Una especie de afasia se apoderaba de esta familia de escritores. “Como no podía decir ciertas cosas, las he escrito”, reconocía Modiano y no dudaba en hablar de compensación. “Podía tachar y llegar a una cierta fluidez que el hablar no me proporcionaba.” El gran inconveniente –la gran paradoja para el escritor que elige el silencio de la escritura– es que el éxito literario trae consigo una inevitable dosis de presentaciones, entrevistas y conferencias. Para afrontar semejante trance, Modiano concibió, sin él mismo darse cuenta, una astucia: consistía en encajar, antes de cada respuesta, la muletilla “c’est bizarre…” [es extraño]. Es llamativo ver cómo, en cada una de sus entrevistas, se escuda detrás de esos “c’est bizarre…”. Tan es así que se ha convertido a lo largo de los años en marca de la casa y algunos periodistas no desperdician la oportunidad de hacer la broma. Sin embargo, esta muletilla es mucho más importante de lo que parece a primera vista. Para Modiano es una buena manera de remarcar que las cosas son más extrañas y enrevesadas de lo que parecen. ¿Cómo pueden las personas formular opiniones tan precipitadas? ¿Cómo pueden tenerlo todo tan claro? ¿Si las cosas son tan complejas? Por lo demás, esa muletilla tiene también la valiosa virtud de pausar el discurso, de darle un momento de respiro antes de pronunciarse sobre cualquier cosa. “Es casi una manera de ganar tiempo para mostrar que al principio andaré un poco a tientas, debido a que las cosas son siempre contradictorias y complicadas… entonces digo de entrada c’est bizarre. Es como un tic, para preparar el terreno.”

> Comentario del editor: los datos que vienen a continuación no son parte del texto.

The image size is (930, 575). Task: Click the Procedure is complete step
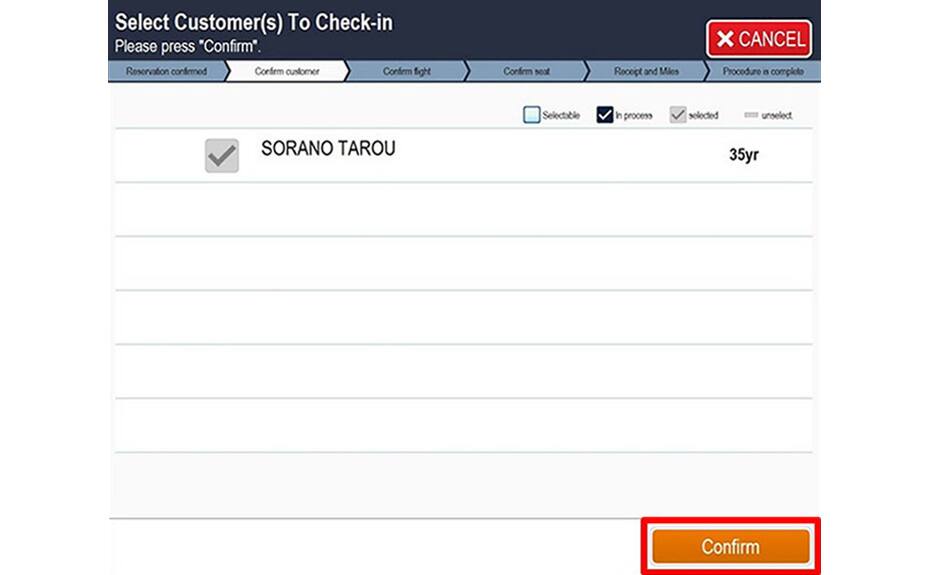(763, 71)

Ese c’est bizarre, esa pequeña pausa, ese empeño “en ganar tiempo para ir a tientas”, resume en buena parte el proyecto novelístico de Modiano. En ese titubeo inicial, ya vislumbramos la atmósfera llena de incertidumbre que impregna todas sus novelas. Si algo caracteriza los personajes de Modiano es precisamente esa tenaz impresión de avanzar en la niebla, sin comprender mucho lo que les rodea. Grandes extensiones de niebla que obligan a cierta inercia, inconsistencia, vacilación. Sus personajes han abandonado definitivamente nuestro mundo intoxicado por los hechos y las prisas. Nunca corren, y es que uno no puede correr en la niebla.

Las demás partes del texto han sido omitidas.